Only in our system of medical insurance does the government pay, not a fixed sum, but whatever the doctor or hospital chooses to charge. In economic terms, this means that the demand curve for physicians and hospitals can rise without limit. The suppliers can literally create their own demand through unlimited third-party payments to pick up the tab. If demand curves rise virtually without limit, so too do the prices of the service. In order to curtail the flow of these subsidies, the government and other third-party insurers have felt obliged to restrict somewhat the flow of goodies: by increasing deductibles, or by putting caps on Medicare payments. All this has been met by howls of anguish from medical customers who have come to think of unlimited third-party payments as some sort of divine right. The result has been accelerating high prices and deterioration of patient care.

Not only is the mandate unconstitutional; it is a violation of the basic freedom to make our own decisions regarding how best to meet the health care needs of ourselves and our families. Politicizing health insurance inevitably makes it more expensive.
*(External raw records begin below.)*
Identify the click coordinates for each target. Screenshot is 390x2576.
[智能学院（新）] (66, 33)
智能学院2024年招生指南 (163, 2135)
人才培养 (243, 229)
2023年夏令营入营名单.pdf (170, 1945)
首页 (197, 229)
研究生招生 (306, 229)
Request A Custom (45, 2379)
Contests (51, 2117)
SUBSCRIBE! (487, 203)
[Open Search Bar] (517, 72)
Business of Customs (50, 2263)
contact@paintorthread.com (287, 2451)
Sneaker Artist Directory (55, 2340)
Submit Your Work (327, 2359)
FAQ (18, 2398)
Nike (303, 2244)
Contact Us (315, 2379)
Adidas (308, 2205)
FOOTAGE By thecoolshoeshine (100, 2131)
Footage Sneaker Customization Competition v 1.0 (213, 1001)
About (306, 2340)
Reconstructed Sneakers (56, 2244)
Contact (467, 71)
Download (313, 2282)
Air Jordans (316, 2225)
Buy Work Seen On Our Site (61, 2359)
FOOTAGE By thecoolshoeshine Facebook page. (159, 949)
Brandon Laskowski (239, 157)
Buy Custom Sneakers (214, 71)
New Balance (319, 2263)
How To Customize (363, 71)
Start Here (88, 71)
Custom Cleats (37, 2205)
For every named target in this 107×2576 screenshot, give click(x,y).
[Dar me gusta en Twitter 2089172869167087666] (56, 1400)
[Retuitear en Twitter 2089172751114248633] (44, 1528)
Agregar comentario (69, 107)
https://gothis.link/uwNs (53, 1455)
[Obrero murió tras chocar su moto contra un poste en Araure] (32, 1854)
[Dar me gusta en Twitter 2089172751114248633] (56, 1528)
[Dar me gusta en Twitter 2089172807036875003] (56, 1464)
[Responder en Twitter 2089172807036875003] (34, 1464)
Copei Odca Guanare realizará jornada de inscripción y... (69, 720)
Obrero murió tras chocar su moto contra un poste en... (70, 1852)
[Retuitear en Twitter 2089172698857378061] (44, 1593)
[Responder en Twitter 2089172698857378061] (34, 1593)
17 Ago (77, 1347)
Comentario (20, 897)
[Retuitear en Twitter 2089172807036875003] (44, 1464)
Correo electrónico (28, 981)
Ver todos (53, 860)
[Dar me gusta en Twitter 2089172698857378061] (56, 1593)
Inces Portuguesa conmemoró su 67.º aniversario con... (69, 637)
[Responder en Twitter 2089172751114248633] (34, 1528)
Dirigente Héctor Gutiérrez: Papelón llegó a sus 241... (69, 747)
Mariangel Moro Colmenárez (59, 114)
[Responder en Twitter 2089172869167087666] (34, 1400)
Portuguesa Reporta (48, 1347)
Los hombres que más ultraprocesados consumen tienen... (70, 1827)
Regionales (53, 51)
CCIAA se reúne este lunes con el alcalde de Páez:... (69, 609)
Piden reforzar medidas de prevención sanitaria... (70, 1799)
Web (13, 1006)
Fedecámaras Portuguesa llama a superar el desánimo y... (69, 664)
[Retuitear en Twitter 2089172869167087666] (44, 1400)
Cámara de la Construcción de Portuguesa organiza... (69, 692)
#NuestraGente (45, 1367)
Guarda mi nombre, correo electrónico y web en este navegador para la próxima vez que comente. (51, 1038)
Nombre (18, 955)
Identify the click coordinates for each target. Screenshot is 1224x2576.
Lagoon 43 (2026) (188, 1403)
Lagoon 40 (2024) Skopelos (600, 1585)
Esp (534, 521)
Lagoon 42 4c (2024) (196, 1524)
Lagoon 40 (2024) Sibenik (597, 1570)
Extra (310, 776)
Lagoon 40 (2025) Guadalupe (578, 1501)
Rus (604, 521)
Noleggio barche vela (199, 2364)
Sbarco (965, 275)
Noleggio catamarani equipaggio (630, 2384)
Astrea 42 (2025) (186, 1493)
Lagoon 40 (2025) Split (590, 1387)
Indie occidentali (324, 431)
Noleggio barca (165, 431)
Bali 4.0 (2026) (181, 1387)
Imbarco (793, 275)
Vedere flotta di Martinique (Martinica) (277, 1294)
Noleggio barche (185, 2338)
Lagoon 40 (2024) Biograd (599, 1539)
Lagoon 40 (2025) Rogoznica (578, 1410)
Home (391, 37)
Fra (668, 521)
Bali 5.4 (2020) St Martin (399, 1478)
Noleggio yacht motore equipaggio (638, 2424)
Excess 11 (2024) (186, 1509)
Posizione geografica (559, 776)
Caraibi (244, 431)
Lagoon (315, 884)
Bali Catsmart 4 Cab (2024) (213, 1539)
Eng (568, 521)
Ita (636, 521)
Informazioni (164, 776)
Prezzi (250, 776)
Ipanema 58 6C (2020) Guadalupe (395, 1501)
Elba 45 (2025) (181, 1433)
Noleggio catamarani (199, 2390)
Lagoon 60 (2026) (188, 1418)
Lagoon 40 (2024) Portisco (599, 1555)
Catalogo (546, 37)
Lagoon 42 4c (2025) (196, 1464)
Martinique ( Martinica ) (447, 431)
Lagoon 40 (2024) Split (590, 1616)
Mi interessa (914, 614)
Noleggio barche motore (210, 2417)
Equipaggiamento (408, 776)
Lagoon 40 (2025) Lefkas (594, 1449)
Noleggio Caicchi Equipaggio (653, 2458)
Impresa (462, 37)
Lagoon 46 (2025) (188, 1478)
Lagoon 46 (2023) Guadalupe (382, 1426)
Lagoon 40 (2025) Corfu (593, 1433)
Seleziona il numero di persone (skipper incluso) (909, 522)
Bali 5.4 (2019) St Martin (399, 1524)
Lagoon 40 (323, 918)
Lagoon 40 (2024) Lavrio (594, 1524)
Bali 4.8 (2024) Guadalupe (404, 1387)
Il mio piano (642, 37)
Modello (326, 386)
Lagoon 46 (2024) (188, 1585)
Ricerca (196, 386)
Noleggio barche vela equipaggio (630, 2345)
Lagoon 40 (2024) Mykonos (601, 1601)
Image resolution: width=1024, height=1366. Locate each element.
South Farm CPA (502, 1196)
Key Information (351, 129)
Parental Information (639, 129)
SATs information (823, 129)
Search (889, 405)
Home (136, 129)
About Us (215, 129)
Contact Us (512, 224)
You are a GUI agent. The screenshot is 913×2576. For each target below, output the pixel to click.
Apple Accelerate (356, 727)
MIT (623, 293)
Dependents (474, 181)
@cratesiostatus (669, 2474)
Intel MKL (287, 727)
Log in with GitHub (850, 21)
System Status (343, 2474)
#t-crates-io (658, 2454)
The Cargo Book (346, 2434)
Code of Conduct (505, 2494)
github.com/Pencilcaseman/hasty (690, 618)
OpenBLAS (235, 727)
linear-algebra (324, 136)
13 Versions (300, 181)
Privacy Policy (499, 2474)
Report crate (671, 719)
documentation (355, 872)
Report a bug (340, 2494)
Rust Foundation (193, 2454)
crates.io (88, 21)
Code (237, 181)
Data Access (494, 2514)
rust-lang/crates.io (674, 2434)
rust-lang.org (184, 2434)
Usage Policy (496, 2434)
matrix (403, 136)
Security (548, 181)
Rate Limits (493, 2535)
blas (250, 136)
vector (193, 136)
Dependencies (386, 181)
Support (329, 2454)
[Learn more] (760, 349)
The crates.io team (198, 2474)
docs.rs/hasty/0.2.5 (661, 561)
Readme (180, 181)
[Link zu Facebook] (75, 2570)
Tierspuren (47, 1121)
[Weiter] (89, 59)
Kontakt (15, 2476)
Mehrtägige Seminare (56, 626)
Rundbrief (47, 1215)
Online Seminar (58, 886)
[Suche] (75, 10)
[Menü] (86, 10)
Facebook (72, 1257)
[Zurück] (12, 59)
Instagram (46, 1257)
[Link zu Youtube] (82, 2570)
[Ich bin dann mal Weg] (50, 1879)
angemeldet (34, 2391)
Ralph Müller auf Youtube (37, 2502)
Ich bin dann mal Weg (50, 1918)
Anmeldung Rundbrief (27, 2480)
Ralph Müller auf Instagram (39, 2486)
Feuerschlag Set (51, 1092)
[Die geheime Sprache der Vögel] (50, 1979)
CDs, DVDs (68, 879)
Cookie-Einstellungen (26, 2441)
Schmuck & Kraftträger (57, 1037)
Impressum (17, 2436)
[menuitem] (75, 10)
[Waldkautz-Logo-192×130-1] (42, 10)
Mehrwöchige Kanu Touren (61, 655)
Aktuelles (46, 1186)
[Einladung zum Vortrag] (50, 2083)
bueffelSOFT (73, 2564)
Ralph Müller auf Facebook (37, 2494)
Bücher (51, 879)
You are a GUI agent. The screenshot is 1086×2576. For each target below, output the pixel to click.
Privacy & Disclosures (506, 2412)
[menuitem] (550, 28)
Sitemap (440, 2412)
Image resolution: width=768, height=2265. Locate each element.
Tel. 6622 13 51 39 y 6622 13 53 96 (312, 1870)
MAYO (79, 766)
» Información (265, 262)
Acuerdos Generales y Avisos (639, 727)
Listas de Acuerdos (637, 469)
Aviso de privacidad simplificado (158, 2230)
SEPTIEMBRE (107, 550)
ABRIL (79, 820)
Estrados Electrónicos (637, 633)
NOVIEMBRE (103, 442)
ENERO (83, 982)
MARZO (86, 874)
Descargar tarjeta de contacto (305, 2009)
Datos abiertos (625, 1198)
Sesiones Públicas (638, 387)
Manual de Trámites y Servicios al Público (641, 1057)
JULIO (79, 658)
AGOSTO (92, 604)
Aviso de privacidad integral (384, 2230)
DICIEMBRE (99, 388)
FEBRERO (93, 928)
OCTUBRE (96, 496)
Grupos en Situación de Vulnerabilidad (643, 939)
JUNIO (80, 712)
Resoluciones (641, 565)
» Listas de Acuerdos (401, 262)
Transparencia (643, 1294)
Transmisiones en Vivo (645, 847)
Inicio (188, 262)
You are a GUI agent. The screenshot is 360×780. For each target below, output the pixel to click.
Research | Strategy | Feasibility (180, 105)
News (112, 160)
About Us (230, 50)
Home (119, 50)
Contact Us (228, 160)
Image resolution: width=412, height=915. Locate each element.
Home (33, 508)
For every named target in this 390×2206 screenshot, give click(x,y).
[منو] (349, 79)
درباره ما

As the cost of government-mandated health insurance rises, Congress will likely respond by increasing subsidies for more and more Americans, adding astronomically to our debt burden. The federal government is already set to spend more than $1 trillion over the next decade to subsidize coverage and expand eligibility for Medicaid. An insurance mandate undermines the entire principle of what insurance is supposed to measure – risk.

Increasing healthcare coverage for more Americans is a laudable goal, but expanding coverage by chipping away at the freedoms afforded to individuals and small-business owners in the U.S. Constitution is unacceptable. The law contains a complex employer mandate requiring some firms to provide insurance, pay expensive penalties or both. This structure ultimately creates perverse incentives for hiring and growing. The individual and employer mandates in this law are bad for small employers, bad for low-income workers, and bad for the economy.